- **The task**:
Reproduce every line of the material below as a numbered list, leaving out the blank lines.

- **Information given**:

>> Start

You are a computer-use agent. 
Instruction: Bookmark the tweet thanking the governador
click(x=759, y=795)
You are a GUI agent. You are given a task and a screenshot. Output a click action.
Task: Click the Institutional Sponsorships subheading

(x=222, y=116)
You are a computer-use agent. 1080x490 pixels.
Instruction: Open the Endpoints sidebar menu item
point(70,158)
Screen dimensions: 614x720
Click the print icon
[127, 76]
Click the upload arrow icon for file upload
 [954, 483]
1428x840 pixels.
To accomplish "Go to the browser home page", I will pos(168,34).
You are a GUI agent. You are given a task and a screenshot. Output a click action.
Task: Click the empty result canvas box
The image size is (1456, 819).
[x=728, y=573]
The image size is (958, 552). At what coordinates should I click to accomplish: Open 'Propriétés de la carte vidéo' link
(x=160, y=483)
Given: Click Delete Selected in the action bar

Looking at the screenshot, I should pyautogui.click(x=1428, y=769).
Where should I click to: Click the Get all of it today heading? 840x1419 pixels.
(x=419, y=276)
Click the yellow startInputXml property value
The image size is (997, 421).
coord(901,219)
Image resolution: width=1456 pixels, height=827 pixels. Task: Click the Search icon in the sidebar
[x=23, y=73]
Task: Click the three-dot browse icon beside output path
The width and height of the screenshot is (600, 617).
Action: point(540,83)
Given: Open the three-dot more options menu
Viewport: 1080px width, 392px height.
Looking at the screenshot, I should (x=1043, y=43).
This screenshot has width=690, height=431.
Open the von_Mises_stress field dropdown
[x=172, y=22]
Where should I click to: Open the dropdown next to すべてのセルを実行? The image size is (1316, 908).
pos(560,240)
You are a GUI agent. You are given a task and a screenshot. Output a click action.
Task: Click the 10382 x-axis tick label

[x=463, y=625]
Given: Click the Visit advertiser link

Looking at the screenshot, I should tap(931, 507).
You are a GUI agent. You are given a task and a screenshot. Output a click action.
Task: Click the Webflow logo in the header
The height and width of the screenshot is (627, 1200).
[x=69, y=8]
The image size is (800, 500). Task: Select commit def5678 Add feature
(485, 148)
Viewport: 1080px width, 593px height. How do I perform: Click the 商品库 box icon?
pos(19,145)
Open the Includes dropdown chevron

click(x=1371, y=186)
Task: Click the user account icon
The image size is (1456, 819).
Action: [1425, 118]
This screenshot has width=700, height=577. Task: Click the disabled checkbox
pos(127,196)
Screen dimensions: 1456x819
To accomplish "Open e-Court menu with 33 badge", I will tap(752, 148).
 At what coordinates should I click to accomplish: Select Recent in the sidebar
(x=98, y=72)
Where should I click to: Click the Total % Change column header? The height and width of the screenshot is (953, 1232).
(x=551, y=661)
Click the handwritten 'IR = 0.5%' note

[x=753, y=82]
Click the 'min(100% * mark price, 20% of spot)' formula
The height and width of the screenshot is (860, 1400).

>> End

- **In response**:
1. You are a computer-use agent. 
2. Instruction: Bookmark the tweet thanking the governador
3. click(x=759, y=795)
4. You are a GUI agent. You are given a task and a screenshot. Output a click action.
5. Task: Click the Institutional Sponsorships subheading
6. (x=222, y=116)
7. You are a computer-use agent. 1080x490 pixels.
8. Instruction: Open the Endpoints sidebar menu item
9. point(70,158)
10. Screen dimensions: 614x720
11. Click the print icon
12. [127, 76]
13. Click the upload arrow icon for file upload
14.  [954, 483]
15. 1428x840 pixels.
16. To accomplish "Go to the browser home page", I will pos(168,34).
17. You are a GUI agent. You are given a task and a screenshot. Output a click action.
18. Task: Click the empty result canvas box
19. The image size is (1456, 819).
20. [x=728, y=573]
21. The image size is (958, 552). At what coordinates should I click to accomplish: Open 'Propriétés de la carte vidéo' link
22. (x=160, y=483)
23. Given: Click Delete Selected in the action bar
24. Looking at the screenshot, I should pyautogui.click(x=1428, y=769).
25. Where should I click to: Click the Get all of it today heading? 840x1419 pixels.
26. (x=419, y=276)
27. Click the yellow startInputXml property value
28. The image size is (997, 421).
29. coord(901,219)
30. Image resolution: width=1456 pixels, height=827 pixels. Task: Click the Search icon in the sidebar
31. [x=23, y=73]
32. Task: Click the three-dot browse icon beside output path
33. The width and height of the screenshot is (600, 617).
34. Action: point(540,83)
35. Given: Open the three-dot more options menu
36. Viewport: 1080px width, 392px height.
37. Looking at the screenshot, I should (x=1043, y=43).
38. This screenshot has width=690, height=431.
39. Open the von_Mises_stress field dropdown
40. [x=172, y=22]
41. Where should I click to: Open the dropdown next to すべてのセルを実行? The image size is (1316, 908).
42. pos(560,240)
43. You are a GUI agent. You are given a task and a screenshot. Output a click action.
44. Task: Click the 10382 x-axis tick label
45. [x=463, y=625]
46. Given: Click the Visit advertiser link
47. Looking at the screenshot, I should tap(931, 507).
48. You are a GUI agent. You are given a task and a screenshot. Output a click action.
49. Task: Click the Webflow logo in the header
50. The height and width of the screenshot is (627, 1200).
51. [x=69, y=8]
52. The image size is (800, 500). Task: Select commit def5678 Add feature
53. (485, 148)
54. Viewport: 1080px width, 593px height. How do I perform: Click the 商品库 box icon?
55. pos(19,145)
56. Open the Includes dropdown chevron
57. click(x=1371, y=186)
58. Task: Click the user account icon
59. The image size is (1456, 819).
60. Action: [1425, 118]
61. This screenshot has width=700, height=577. Task: Click the disabled checkbox
62. pos(127,196)
63. Screen dimensions: 1456x819
64. To accomplish "Open e-Court menu with 33 badge", I will tap(752, 148).
65.  At what coordinates should I click to accomplish: Select Recent in the sidebar
66. (x=98, y=72)
67. Where should I click to: Click the Total % Change column header? The height and width of the screenshot is (953, 1232).
68. (x=551, y=661)
69. Click the handwritten 'IR = 0.5%' note
70. [x=753, y=82]
71. Click the 'min(100% * mark price, 20% of spot)' formula
72. The height and width of the screenshot is (860, 1400).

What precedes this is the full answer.